Insert pre-assembled statements, and any affiliated agents.

Parameters
  • db (DatabaseManager) – The manager for the database into which you are loading pre-assembled statements.

  • stmts (iterable [indra.statements.Statement]) – A list of pre-assembled indra statements to be uploaded to the datbase.

  • verbose (bool) – If True, print extra information and a status bar while compiling statements for insert. Default False.

  • do_copy (bool) – If True (default), use pgcopy to quickly insert the agents.

  • ignore_agents (bool) – If False (default), add agents to the database. If True, then agent insertion is skipped.

  • commit (bool) – If True (default), commit the result immediately. Otherwise the results are not committed (thus allowing multiple related insertions to be neatly rolled back upon failure.)

indra_db.util.insert.insert_raw_agents(db, batch_id, stmts=None, verbose=False, num_per_yield=100, commit=True)[source]

Insert agents for statements that don’t have any agents.

Parameters
  • db (DatabaseManager) – The manager for the database into which you are adding agents.

  • batch_id (int) – Every set of new raw statements must be given an id unique to that copy That id is used to get the set of statements that need agents added.

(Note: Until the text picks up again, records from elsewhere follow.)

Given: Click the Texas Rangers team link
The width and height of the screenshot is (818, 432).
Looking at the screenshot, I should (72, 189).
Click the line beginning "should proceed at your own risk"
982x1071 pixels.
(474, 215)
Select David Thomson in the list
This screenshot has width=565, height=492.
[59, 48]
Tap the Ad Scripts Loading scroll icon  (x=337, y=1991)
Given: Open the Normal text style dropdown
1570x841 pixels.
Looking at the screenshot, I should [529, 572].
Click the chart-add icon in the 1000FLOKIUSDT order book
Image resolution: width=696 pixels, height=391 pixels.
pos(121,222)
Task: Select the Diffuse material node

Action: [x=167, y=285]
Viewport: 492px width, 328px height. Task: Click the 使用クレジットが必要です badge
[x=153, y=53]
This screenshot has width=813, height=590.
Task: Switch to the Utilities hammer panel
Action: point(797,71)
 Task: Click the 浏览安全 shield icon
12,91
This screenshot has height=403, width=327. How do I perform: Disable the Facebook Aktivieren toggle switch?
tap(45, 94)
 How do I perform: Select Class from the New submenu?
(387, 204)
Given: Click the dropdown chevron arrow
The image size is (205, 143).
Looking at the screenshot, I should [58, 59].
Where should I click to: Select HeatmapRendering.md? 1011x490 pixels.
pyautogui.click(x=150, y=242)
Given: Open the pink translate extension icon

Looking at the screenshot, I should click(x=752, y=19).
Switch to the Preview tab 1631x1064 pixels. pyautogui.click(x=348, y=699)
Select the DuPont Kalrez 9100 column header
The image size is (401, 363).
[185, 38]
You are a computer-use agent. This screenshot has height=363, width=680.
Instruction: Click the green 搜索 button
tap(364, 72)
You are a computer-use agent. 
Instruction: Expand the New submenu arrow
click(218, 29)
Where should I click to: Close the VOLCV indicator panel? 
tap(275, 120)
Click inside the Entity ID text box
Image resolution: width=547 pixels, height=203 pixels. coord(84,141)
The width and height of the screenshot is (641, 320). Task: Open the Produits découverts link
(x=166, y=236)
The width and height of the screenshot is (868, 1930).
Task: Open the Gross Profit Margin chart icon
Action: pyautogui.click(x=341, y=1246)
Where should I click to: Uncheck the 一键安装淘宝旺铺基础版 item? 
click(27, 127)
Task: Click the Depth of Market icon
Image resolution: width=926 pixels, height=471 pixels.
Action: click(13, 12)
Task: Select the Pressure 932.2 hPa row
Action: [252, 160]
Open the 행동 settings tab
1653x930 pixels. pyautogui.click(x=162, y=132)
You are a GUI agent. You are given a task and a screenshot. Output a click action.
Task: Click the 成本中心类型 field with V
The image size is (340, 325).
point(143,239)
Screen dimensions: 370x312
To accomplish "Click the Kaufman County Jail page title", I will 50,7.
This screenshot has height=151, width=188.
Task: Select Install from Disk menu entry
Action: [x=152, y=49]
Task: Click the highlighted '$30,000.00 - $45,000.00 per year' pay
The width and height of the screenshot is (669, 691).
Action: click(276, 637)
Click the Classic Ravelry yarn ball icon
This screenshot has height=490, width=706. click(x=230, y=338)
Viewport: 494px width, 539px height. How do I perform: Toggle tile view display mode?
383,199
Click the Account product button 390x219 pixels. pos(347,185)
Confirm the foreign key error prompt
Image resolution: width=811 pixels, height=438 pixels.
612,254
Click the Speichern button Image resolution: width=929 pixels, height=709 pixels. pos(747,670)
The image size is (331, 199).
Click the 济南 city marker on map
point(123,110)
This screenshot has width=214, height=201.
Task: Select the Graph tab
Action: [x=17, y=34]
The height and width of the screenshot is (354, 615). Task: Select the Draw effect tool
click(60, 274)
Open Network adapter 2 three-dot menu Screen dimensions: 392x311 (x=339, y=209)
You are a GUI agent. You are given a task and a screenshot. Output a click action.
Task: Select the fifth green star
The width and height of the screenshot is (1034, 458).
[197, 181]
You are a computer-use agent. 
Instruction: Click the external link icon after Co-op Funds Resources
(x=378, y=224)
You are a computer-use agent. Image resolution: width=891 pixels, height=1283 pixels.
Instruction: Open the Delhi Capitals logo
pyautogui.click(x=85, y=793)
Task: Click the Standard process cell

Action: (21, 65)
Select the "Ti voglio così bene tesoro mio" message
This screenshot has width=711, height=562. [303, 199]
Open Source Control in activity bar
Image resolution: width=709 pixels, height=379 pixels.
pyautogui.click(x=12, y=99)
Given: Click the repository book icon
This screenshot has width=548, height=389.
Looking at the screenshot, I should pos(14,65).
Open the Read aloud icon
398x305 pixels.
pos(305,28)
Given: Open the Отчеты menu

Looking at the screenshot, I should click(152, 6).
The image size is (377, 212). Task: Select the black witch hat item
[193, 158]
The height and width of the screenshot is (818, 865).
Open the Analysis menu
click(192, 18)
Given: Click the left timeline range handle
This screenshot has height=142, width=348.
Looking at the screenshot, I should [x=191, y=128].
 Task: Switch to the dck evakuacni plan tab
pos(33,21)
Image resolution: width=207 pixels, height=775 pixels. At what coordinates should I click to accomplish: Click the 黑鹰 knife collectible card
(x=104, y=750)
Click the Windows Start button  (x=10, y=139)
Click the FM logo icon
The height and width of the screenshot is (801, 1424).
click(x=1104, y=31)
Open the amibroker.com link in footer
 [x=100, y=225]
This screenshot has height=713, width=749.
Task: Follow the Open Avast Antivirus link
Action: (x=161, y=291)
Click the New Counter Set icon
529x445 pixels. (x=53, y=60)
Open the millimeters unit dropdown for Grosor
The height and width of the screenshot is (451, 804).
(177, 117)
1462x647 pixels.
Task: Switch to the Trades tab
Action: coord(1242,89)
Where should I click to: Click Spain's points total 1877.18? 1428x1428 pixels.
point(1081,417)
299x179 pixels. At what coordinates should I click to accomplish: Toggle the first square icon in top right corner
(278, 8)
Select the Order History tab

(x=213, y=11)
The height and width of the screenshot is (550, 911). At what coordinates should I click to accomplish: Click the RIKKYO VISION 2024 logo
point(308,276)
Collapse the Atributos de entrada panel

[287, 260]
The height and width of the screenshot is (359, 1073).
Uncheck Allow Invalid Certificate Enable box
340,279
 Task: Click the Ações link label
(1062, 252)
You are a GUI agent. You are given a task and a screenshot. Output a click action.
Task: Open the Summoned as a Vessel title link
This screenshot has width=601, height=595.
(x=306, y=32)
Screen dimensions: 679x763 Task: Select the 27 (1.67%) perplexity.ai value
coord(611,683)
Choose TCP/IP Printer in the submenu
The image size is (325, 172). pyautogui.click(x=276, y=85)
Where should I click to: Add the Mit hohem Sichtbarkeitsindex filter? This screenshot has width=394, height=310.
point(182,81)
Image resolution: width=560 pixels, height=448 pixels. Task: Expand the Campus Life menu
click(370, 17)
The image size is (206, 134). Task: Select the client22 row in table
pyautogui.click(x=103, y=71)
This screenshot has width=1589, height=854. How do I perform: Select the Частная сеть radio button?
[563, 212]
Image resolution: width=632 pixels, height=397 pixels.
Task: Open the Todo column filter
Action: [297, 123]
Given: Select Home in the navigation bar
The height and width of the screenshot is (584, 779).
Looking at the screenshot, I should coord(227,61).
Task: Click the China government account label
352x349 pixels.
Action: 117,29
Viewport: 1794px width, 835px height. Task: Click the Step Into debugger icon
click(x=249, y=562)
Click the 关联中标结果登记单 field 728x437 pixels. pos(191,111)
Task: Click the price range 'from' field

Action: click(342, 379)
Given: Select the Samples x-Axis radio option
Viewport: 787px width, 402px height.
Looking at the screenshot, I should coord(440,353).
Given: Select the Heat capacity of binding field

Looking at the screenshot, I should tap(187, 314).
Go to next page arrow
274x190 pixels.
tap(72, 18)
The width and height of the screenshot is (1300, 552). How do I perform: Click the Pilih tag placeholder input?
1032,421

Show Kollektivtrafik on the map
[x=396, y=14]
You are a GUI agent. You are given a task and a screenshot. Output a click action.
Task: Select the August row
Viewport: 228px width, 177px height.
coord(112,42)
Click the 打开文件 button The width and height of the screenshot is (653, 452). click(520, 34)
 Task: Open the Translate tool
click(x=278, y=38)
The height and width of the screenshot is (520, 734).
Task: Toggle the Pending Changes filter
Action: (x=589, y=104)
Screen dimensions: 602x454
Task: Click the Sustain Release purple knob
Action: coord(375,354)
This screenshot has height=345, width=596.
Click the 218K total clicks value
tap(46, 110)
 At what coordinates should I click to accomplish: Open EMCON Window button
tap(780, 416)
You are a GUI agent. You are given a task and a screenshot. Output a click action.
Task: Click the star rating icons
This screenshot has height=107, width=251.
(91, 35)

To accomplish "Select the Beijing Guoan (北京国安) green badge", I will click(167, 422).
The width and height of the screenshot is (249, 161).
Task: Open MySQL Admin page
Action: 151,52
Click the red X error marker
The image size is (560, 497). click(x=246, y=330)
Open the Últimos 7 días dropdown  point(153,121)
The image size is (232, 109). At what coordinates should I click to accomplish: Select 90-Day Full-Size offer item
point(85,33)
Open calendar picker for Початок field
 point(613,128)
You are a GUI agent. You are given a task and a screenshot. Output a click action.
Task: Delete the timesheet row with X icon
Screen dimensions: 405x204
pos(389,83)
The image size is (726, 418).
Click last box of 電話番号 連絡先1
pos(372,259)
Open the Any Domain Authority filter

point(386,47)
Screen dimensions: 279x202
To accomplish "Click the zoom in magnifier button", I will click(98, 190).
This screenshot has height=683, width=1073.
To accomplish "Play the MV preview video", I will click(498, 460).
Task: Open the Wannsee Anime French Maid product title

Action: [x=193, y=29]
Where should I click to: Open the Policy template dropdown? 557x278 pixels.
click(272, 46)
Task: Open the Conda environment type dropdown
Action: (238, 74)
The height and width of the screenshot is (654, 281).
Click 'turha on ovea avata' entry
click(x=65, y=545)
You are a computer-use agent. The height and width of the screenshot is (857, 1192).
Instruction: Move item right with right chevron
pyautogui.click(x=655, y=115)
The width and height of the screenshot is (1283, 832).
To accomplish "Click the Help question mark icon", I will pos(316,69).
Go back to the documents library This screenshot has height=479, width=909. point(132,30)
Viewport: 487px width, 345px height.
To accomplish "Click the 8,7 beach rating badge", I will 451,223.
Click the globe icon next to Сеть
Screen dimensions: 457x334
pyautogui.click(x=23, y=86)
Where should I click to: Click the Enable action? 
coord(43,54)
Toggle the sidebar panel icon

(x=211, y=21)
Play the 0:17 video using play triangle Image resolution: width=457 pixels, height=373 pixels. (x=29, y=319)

  • stmts (list[indra.statements.Statement]) – The list of statements that include those whose agents are being uploaded.

  • verbose (bool) – If True, print extra information and a status bar while compiling agents for insert from statements. Default False.

  • num_per_yield (int) – To conserve memory, statements are loaded in batches of num_per_yeild using the yeild_per feature of sqlalchemy queries.

  • commit (bool) – Optionally do not commit at the end. Default is True, meaning a commit will be executed.

indra_db.util.insert.regularize_agent_id(id_val, id_ns)[source]

Change agent ids for better search-ability and index-ability.